Su altre riviste cartacee, testate nazionali, ti prendono l'articolo, e con la scusa che ti pagano, te lo scompongono, sezionano, ricostruiscono che a rileggerlo stenti a credere che l'hai scritto tu. Il tuo nome non appare da nessuna parte, però sei costretto a firmare due fogli che parlano di diritto d'autore, spese processuali in caso di stronzate scritte ed altre menate del genere. Quel che resta del tuo articolo non puoi diffonderlo in nessun modo, ma loro possono farne ciò che che vogliono. Insomma l'autore non conta e tanto meno la sua visione e le sue idee. Vi assicuro... Hacker Journal non era, allora, il peggiore dei mali. Oggi, non so dirvi. Non lo seguo più da quando grAnd è andato via. Qualche anno, direi.

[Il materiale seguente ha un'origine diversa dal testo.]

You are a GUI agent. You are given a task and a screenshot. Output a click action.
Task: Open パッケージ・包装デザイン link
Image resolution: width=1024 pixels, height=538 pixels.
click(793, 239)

La cosa che più mi divertiva, su Hacker Journal, era leggere email firmate da nick noti e familiari a chi la rete la vive molto intensamente stando un pò dappertutto. Io allora la vivevo e molto. Di notte e di giorno. Ovunque. E ne ho riconosciuti parecchi. Era come se una parte della rete si fosse in parte emanata fuori da essa e materializzata su carta. Quella rete forse meno interessante, un pò snobbata dai colti e hacktivisti di vecchia data. Quella più confusa e chiacchierona, quella che parla a sbafo o mitizza, quella che crede negli idoli o che si crede il personaggio che interpreta. Quella che disturba o fa danni, quella che si atteggia perchè usa telnet, quella che rompe e strarompe perchè ha installato linux e non sa come far funzionare la tastiera, quella che non sa e non sa nemmeno analizzare, ricercare, quella che un pò è curiosa o crede di averla esaurita tutta la propria curiosità... Gente comune, insomma, per qualcuno nessuno. Ma quella rete c'era, esisteva e voleva esserci. Con la sua voce a volte rauca, a volte incomprensibile, a volte superficiale, a volte sghignazzante e trolleggiante. Spesso forse anche superflua, aria al vento, respiro sprecato. Ma tutto questo era interessante lo stesso, una cosa un pò curiosa. Affascinante. Ma son curiosa pure io e forse, allora, ci vedevo ciò che non c'era.

Sembrava che prima o poi dovesse accadere qualche cosa. Un'esplosione. Ho atteso ma non inutilmente. E anche se nulla accadde - oggi posso dirlo - fu divertente. Anche utile, credo. Soprattutto, spero.